• [Aim of the task]:
Some lines in the listing may contain the word "Ouderlingen". Say how many, with the number alone.

─── Extracted material ───

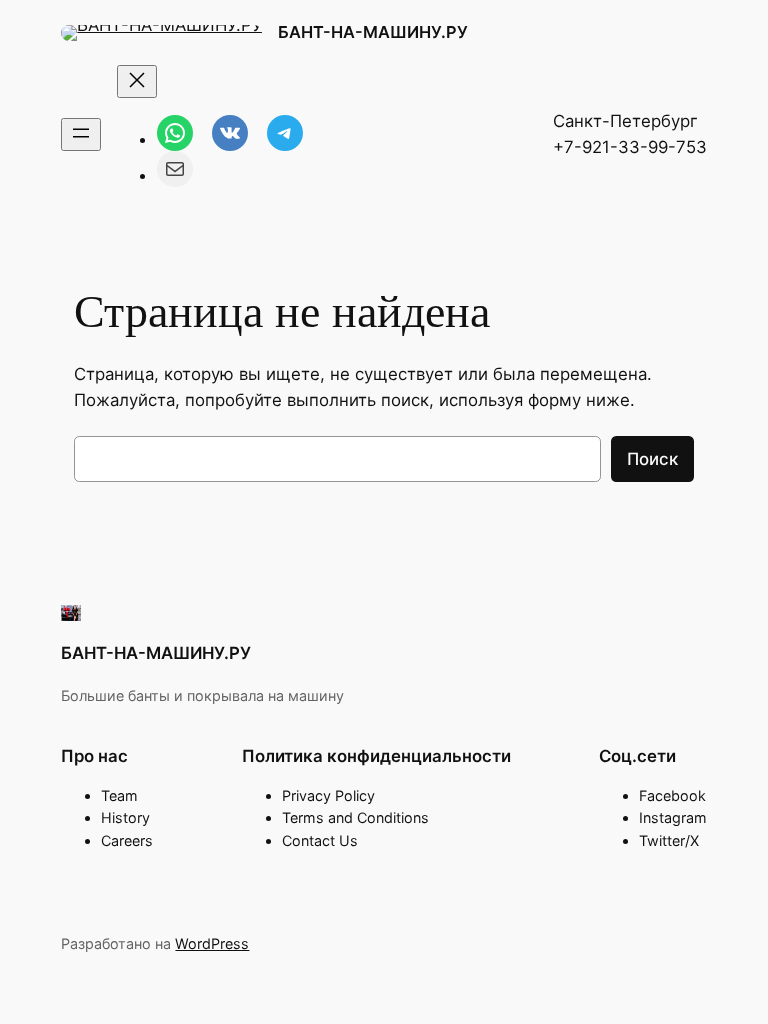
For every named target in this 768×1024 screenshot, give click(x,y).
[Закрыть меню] (137, 81)
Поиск (652, 459)
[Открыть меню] (81, 134)
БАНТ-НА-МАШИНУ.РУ (373, 32)
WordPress (212, 943)
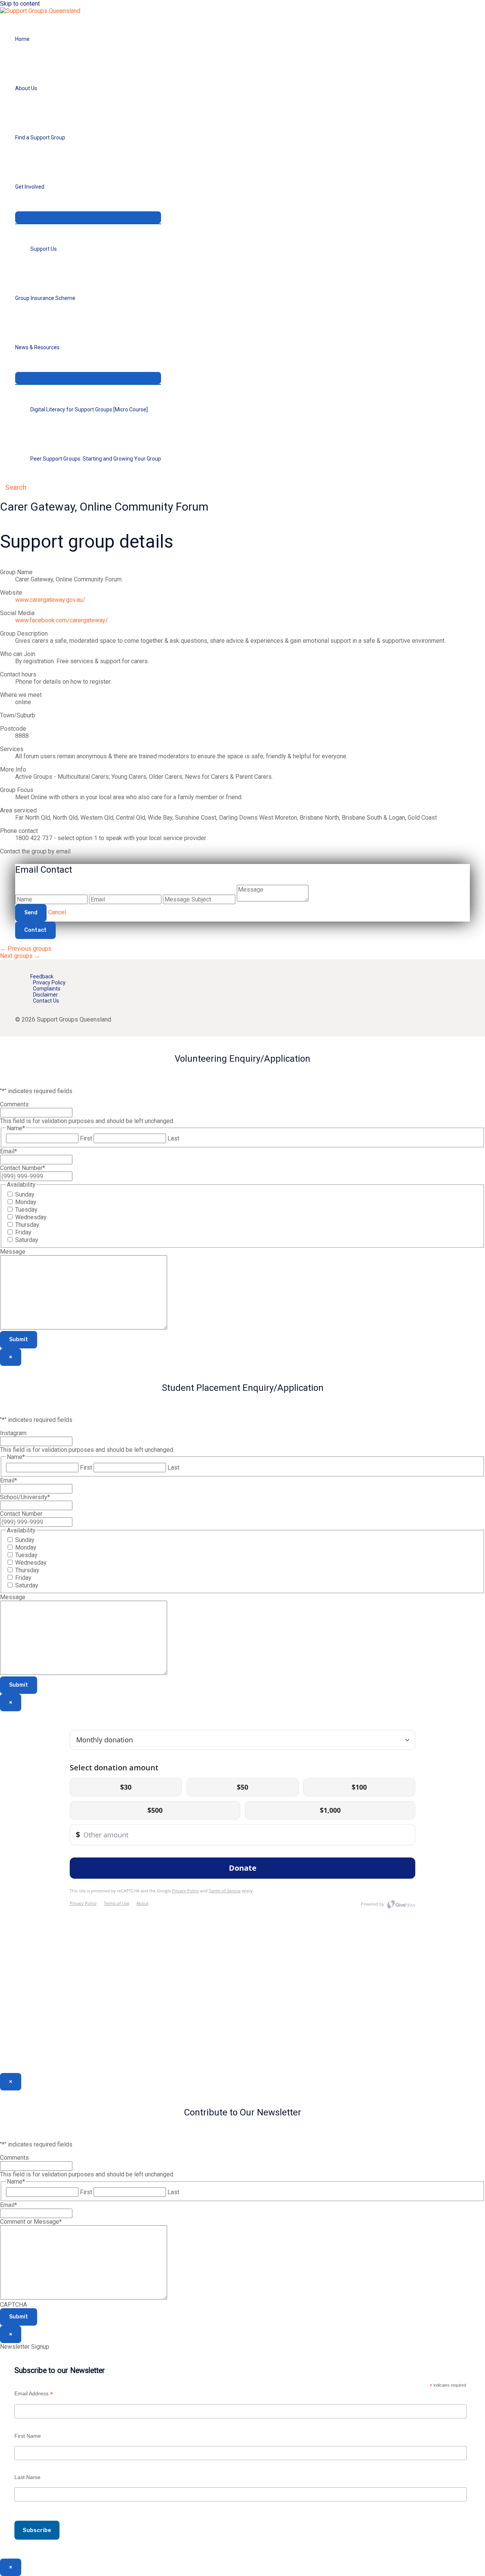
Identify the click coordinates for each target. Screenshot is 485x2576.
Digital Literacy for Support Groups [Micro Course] (89, 409)
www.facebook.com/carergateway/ (61, 620)
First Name (27, 2436)
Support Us (43, 249)
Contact (35, 930)
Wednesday (31, 1217)
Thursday (27, 1224)
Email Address (33, 2393)
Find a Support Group (40, 137)
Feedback (41, 976)
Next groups (20, 955)
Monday (25, 1202)
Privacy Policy (49, 982)
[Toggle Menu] (88, 217)
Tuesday (26, 1209)
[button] (13, 487)
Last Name (27, 2477)
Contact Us (46, 1001)
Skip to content (20, 3)
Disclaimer (45, 995)
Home (22, 39)
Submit (18, 1339)
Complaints (46, 989)
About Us (26, 88)
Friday (23, 1232)
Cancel (57, 912)
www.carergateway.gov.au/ (50, 599)
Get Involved (29, 187)
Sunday (24, 1194)
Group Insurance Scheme (45, 298)
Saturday (26, 1239)
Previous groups (26, 948)
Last (173, 1138)
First (86, 1138)
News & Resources (37, 347)
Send (31, 912)
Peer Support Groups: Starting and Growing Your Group (95, 459)
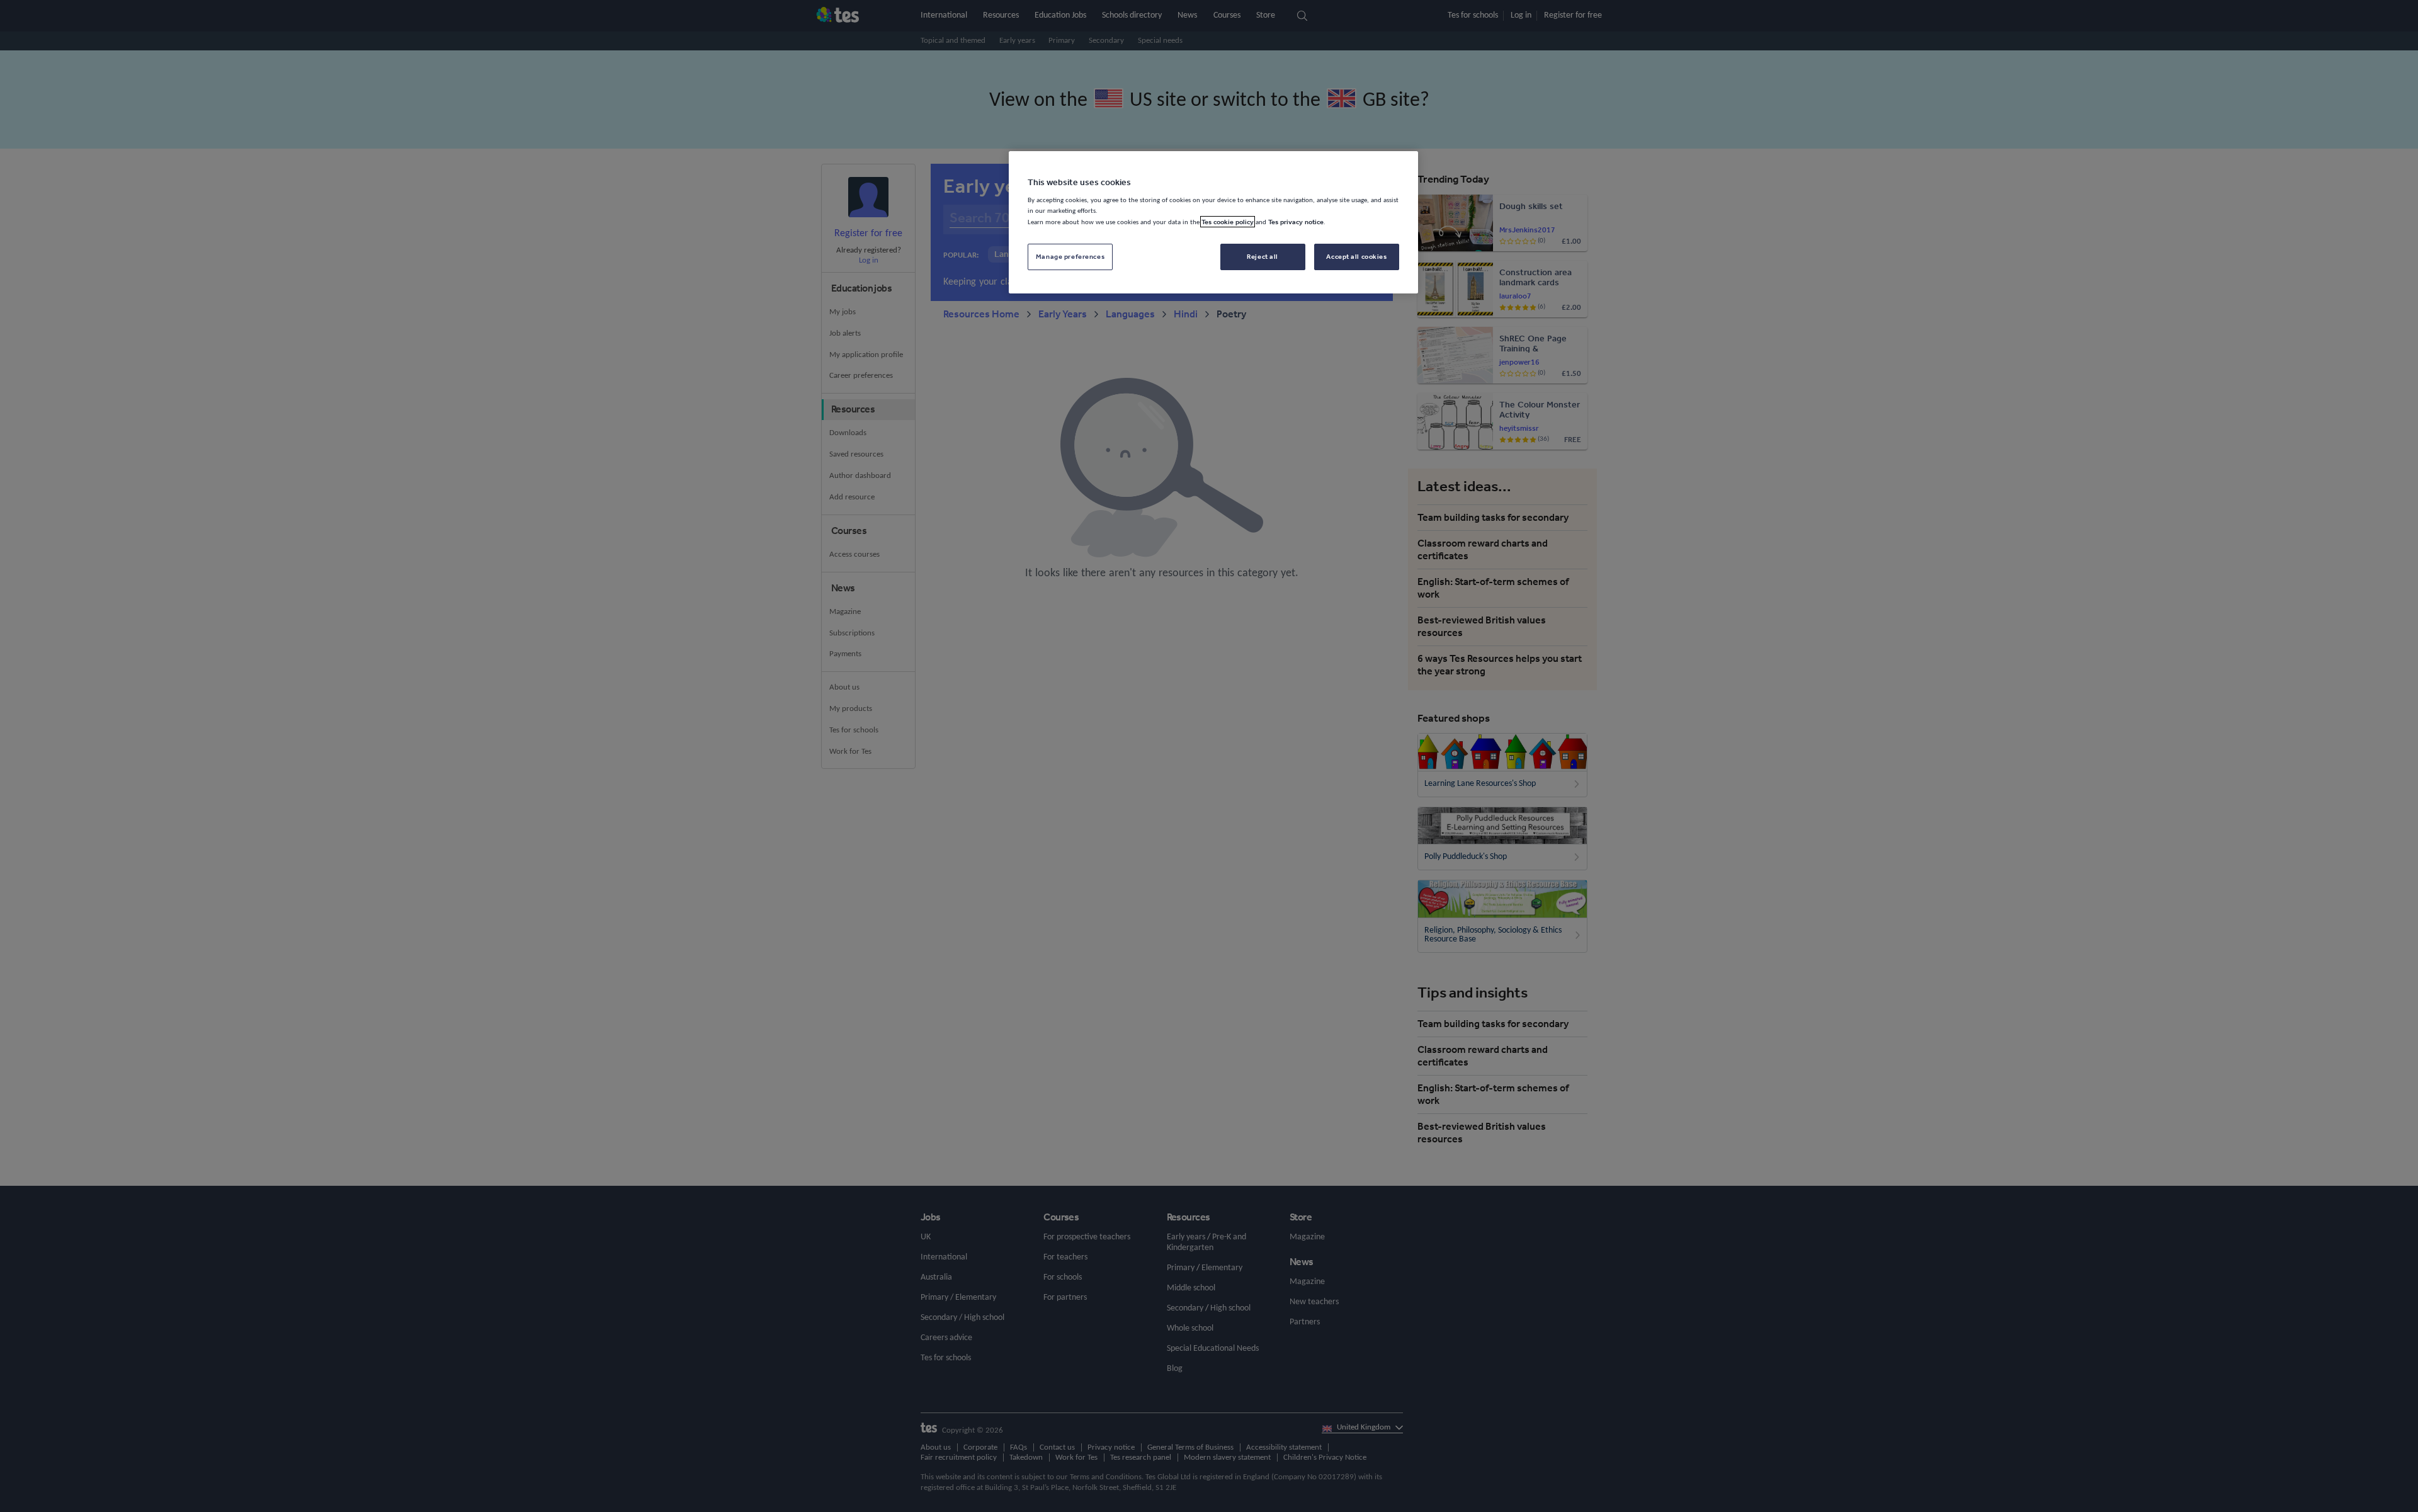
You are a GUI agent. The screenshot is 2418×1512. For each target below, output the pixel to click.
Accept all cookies (1356, 256)
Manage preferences (1070, 256)
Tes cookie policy (1227, 221)
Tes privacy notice (1296, 221)
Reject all (1262, 256)
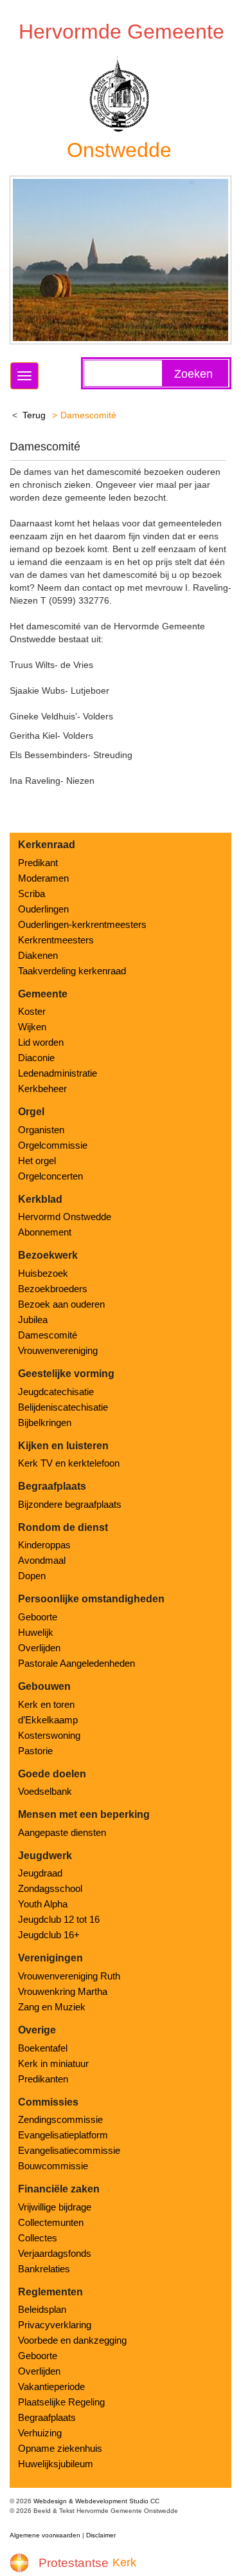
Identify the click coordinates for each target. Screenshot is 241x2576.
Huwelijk (35, 1632)
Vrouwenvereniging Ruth (69, 1975)
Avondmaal (42, 1560)
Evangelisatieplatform (63, 2134)
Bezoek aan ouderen (61, 1304)
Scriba (31, 893)
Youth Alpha (42, 1903)
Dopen (32, 1575)
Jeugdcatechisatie (56, 1391)
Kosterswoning (49, 1735)
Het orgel (37, 1160)
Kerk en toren (46, 1704)
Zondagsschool (50, 1888)
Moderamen (43, 878)
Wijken (32, 1026)
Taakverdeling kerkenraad (72, 970)
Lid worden (41, 1042)
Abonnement (44, 1232)
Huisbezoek (43, 1273)
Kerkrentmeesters (56, 939)
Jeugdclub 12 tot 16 (59, 1919)
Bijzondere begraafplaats (69, 1504)
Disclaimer (101, 2535)
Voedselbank (45, 1791)
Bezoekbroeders (52, 1288)
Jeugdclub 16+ (49, 1934)
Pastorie (35, 1750)
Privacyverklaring (54, 2324)
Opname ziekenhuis (60, 2448)
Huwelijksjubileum (55, 2463)
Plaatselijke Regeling (61, 2401)
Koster (32, 1011)
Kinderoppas (44, 1544)
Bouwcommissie (53, 2165)
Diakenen (38, 955)
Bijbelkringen (44, 1422)
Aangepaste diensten (62, 1832)
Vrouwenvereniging (58, 1350)
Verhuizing (40, 2432)
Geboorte (37, 1616)
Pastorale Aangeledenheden (76, 1663)
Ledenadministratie (57, 1073)
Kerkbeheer (42, 1088)
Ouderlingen (43, 908)
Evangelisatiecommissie (69, 2150)
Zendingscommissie (60, 2119)
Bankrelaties (44, 2268)
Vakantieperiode (51, 2386)
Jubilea (33, 1319)
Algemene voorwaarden (45, 2535)
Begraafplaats (47, 2417)
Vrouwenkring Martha (62, 1991)
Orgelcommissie (52, 1145)
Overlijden (39, 1647)
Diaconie (36, 1057)
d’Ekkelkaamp (48, 1719)
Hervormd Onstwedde (64, 1216)
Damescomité (47, 1335)
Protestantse (74, 2563)
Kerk (124, 2562)
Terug (34, 415)
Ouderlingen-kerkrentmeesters (82, 924)
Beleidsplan (42, 2309)
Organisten (41, 1129)
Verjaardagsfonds (54, 2253)
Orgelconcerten (50, 1176)
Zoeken (193, 373)
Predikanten (43, 2078)
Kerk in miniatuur (53, 2063)
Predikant (38, 862)
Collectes (37, 2237)
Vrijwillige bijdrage (54, 2206)
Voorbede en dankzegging (72, 2340)
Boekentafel (42, 2048)
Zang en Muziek (51, 2006)
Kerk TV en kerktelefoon (69, 1463)
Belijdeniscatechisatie (63, 1407)
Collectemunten (51, 2222)
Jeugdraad (40, 1872)
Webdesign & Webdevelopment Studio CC (96, 2501)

───

• [Response for this exercise]:
2